Katie is taken to the ER and an emergency C-section takes place. A healthy baby boy named Gabriel is born. The DNA test comes back and shows that Maddie and Cora were related to each other and to Katie, meaning Angela had told the truth. Katie is arrested then shown in a padded cell whilst the happy family of Brian, Angela, Maddie, Cora and Gabriel are shown all resting together.

==Cast==
- Gina Gershon as Angela
- Nicolas Cage as Brian
- Nicky Whelan as Katie
- Faye Dunaway as Donna
- Natalie Eva Marie as Linda
- Jonathan Baker as Barry
- Ellie Peyton MacDonald as Baby Maddie

==Production==
The project was unveiled during the 2014 Sundance Film Festival by Lindsay Lohan who said she would both produce and star in it.

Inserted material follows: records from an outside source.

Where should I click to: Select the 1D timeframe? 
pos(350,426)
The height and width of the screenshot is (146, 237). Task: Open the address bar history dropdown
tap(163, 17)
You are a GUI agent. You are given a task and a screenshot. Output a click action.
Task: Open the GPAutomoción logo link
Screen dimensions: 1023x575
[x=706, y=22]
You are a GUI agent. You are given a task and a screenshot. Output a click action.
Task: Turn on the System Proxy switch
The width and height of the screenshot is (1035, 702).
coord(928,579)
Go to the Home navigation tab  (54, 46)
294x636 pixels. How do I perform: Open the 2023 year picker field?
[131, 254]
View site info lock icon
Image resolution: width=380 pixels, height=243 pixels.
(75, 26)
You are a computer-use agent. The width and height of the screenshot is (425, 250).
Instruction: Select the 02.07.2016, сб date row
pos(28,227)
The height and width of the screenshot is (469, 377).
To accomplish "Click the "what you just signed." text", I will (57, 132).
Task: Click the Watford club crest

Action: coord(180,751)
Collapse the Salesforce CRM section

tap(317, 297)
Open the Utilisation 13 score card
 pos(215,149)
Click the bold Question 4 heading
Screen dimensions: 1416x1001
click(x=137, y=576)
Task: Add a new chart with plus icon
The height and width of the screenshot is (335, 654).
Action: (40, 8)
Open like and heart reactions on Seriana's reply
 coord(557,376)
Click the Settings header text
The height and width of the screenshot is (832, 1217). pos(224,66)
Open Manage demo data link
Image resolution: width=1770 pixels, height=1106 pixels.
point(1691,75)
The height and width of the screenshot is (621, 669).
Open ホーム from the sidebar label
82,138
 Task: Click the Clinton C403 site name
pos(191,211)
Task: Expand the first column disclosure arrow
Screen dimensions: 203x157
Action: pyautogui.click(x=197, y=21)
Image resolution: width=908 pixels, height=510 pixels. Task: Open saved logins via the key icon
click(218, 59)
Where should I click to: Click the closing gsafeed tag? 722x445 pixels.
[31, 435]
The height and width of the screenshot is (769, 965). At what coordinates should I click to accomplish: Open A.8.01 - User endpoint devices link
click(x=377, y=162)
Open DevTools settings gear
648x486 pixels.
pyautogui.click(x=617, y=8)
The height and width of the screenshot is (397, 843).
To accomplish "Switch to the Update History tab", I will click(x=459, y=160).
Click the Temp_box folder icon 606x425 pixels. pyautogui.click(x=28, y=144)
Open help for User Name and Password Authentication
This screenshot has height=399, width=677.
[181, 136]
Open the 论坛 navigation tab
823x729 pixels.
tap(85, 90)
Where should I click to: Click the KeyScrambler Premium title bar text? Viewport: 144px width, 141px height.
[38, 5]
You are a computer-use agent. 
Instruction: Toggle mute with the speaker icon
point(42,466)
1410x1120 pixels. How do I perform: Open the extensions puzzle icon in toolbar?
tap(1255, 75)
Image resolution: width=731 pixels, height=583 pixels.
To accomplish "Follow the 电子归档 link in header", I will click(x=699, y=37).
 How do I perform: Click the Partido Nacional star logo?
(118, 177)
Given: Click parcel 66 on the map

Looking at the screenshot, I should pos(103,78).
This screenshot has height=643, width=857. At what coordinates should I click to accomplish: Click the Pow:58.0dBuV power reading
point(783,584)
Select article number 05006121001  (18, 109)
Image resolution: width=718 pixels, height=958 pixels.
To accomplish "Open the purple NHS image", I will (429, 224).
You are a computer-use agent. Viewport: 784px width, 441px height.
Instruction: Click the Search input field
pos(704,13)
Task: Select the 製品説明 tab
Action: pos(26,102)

Producer and financier Randall Emmett said during a press conference announcing the project that audiences would be "really shocked when they see Lindsay take this role on". Lohan, who was also looking for a director, expressed interest in working with Jessica Lange and Juliette Lewis. In May 2015, Deadline reported that the film would mark Jonathan Baker's directorial debut. Baker also signed a deal to co-produce the film through his newly formed production company, Baker's Entertainment Group, with Emmett and his partner George Furla of Emmett/Furla/Oasis Films.

In October 2015, Baker announced through his Facebook page that Faye Dunaway and Gina Gershon were in talks to join the cast. In September 2016, it was announced Nicolas Cage, Faye Dunaway, Gina Gershon and Nicky Whelan had signed on to star in the film. That same month, Baker confirmed Whelan had replaced Lohan and wrote on his Facebook page, "As for Lindsay Lohan not being a part of Inconceivable..... The fans deserve to know, I loved her for the part of Katie. I fought for her to the very end. Sadly the studio has the final say and they just did not want to go in that direction. I think Lindsay is a very good actress." Baker later explained he tried to convince several major actresses to play the part, "Here's what happened, and here's the crazy thing: I go out to every major movie star—I just lost my mind—I went out for six months to major, major stars and they'd say, 'Who's the man?' I said, 'Are you kidding me? I'm offering you millions of dollars!'" Although his inability to convince a major actress left him frustrated, Baker changed his approach and offered a supporting role to Nicolas Cage, asking him to support the women.

Principal photography began on October 10, 2016, and was supposed to last three and a half weeks but was subsequently reduced to 15 days. Dunaway broke her leg a few days before filming but Baker refused to recast the role, as it had been written specifically for her, and rewrote her part so that she would be able to perform sitting down, "She was in so much pain and she came to the set and she worked did what she needed to do, she's an Oscar winner, a great actress and this is a small come-back role that was written in 12 hours so that it would flow with the script."

==Release==
The film was simultaneously released in select theaters and video on demand on June 30, 2017.

==Reception==
On review aggregator Rotten Tomatoes, the film holds an approval rating of 38% based on 13 reviews and an average rating of 3.7/10. Frank Scheck of The Hollywood Reporter wrote that it was "something that both Nicolas Cage and Faye Dunaway will want to leave off their filmographies, and at this point that's saying something."

Noel Murray of the Los Angeles Times commented that the actors were "poorly served by the script and direction. First-time feature-director Jonathan Baker keeps the pace too slack and the tone too earnest — and sometimes fails to convey basic visual information about what's happening."